Наступило молчание… Потемки между тем всё более сгущались, и предметы теряли свои контуры. Полоска за бугром совсем уже потухла, а звезды становились всё ярче, лучистее… Меланхолически-однообразная трескотня кузнечиков, дерганье коростеля и крик перепела не нарушали ночной тишины, а, напротив, придавали ей еще большую монотонность. Казалось, тихо звучали и чаровали слух не птицы, не насекомые, а звезды, глядевшие на нас с неба…
Первый нарушил молчание Савка. Он медленно перевел глаза с черной Кутьки на меня и сказал:
– Вам, барин, я вижу, скучно. Давайте ужинать.

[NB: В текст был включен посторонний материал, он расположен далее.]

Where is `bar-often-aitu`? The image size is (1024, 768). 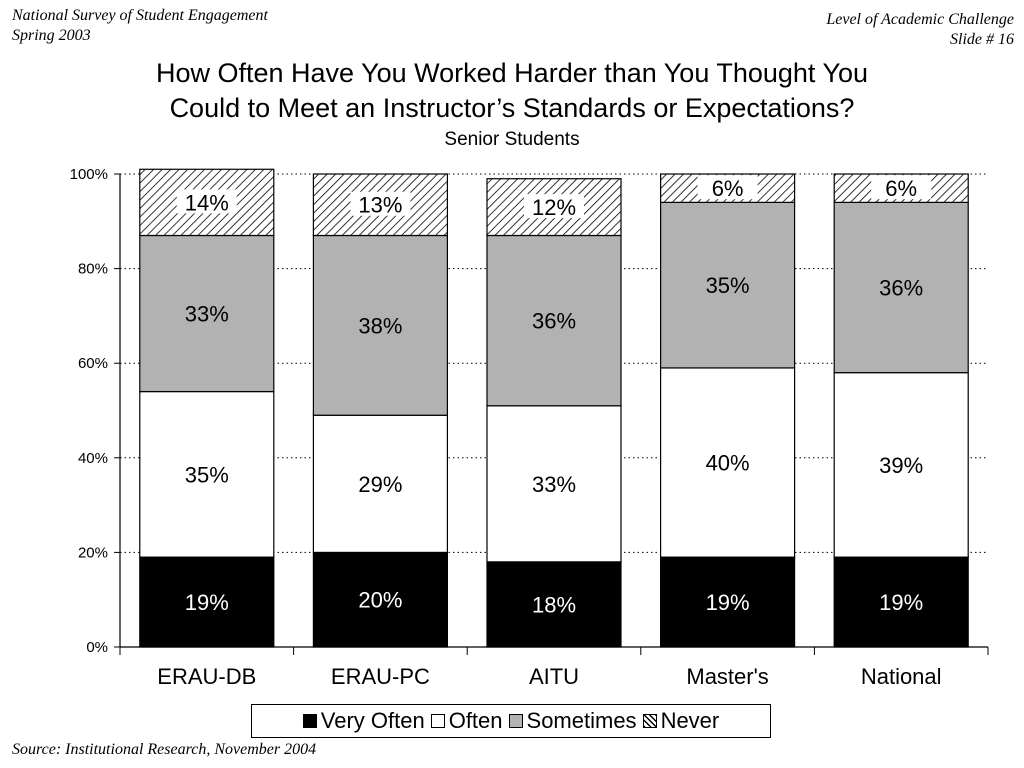 bar-often-aitu is located at coordinates (554, 484). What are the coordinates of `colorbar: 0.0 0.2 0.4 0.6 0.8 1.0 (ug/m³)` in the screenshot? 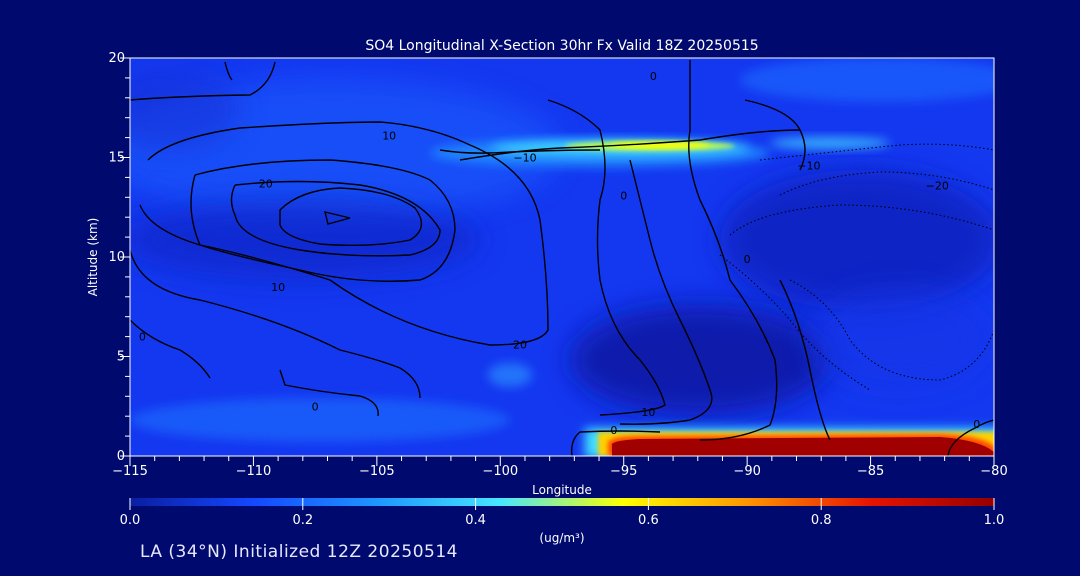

И, не дожидаясь моего согласия, он пополз на животе в шалаш, пошарил там, причем весь шалаш затрепетал, как один лист; потом он пополз назад и поставил передо мной мою водку и черепенную чашку{87}. В чашке были печеные яйца, ржаные лепешки на сале, куски черного хлеба и еще что-то… Мы выпили из кривого, не умевшего стоять стаканчика и принялись за еду… Серая, крупная соль, грязные, сальные лепешки, упругие, как резина, яйца, но зато как всё это вкусно!
– Живешь бобылем, а сколько у тебя добра всякого, – сказал я, указывая на чашку. – Где ты его берешь?
– Бабы носят… – промычал Савка.
– За что же это они тебе носят?
– Так… из жалости…
Не одно только меню, но и одежда Савки носила на себе следы женской «жалости». Так, в этот вечер я заметил на нем новый гарусный поясок{88} и ярко-пунцовую ленточку, на которой висел на грязной шее медный крестик. Я знал о слабости прекрасного пола к Савке и знал, как он неохотно говорил о ней, а потому не продолжал своего допроса. Да и к тому же не время было говорить… Кутька, которая терлась около нас и терпеливо ожидала подачки, вдруг наострила уши и заворчала. Послышался отдаленный, прерывистый плеск воды.
– Кто-то бродом идет… – сказал Савка.